The simulator calculates equivalent uniform distributed load (UDL), support reactions, bottom-chord tension per JIS Z 2101 stress-graded lumber categories, and compares deflection against L/180 serviceability limit.
Review safety factors for tension; if below 2.0, reduce span or increase truss spacing.
Worked Example
Span 10 m, height 2.5 m, 8 trusses at 1.2 m centres, dead load 0.8 kN/m². Tributary load per truss = 0.8 × 1.2 = 0.96 kN/m.
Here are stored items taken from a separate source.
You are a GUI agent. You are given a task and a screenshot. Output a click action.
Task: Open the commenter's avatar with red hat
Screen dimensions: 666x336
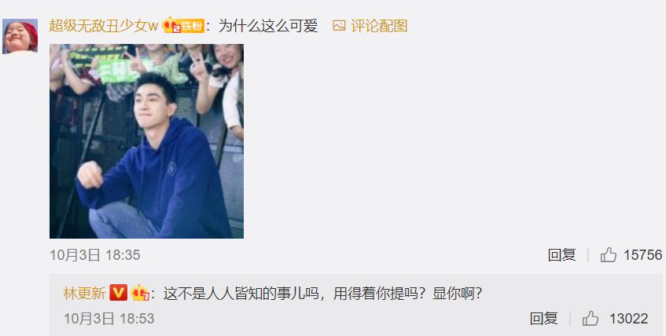(20, 36)
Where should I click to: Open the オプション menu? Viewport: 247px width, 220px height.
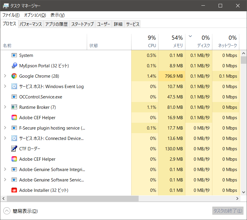(35, 15)
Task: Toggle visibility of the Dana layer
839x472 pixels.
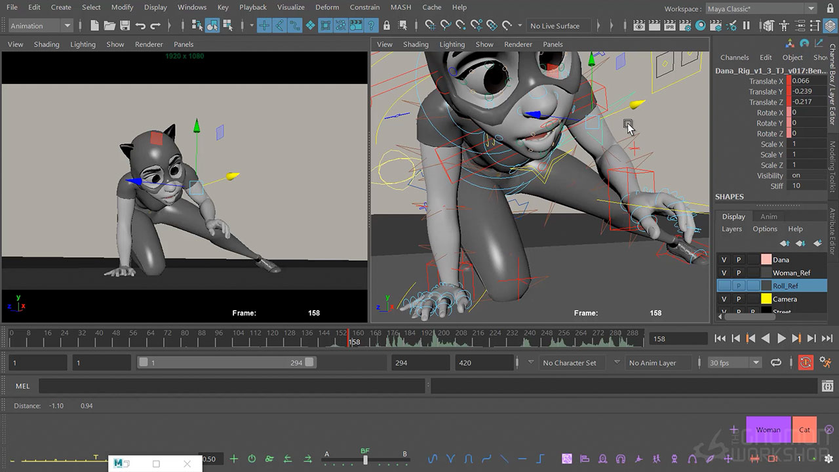Action: pos(724,260)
Equivalent UDL w = 0.96 kN/m; support reaction R = 4.8 kN. Bottom-chord tension T = (0.96 × 10²)/(8 × 2.5) = 4.8 kN. For E-F grade Karamatsu (Japanese larch, f_t,0,k = 12 MPa, E = 10.5 GPa), safety factor = 12/(4.8/0.002) ≈ 5.0. Deflection = (5 × 0.96 × 10⁴)/(384 × 10500 × 8 × 10⁻⁶) ≈ 18 mm; limit 10000/180 = 55.6 mm, satisfactory.
Practical Notes
JIS Z 2101 stress grades (E-F, E50-F300) vary by species; Karamatsu and Sugi are common; verify moisture content ≤15% for design values.
Truss spacing governs tributary load; closer spacing (0.9 m) reduces member stresses but increases material cost; optimize for 1.2–1.5 m centres in temperate climates.
Snow load (Japan: 0.3–2.0 kN/m² by region) must be added to dead load; check local building code (Building Standard Law Article 88).
Bottom-chord governs tension design; if safety factor <2.5, increase section modulus by doubling cross-section or using laminated veneer lumber (LVL).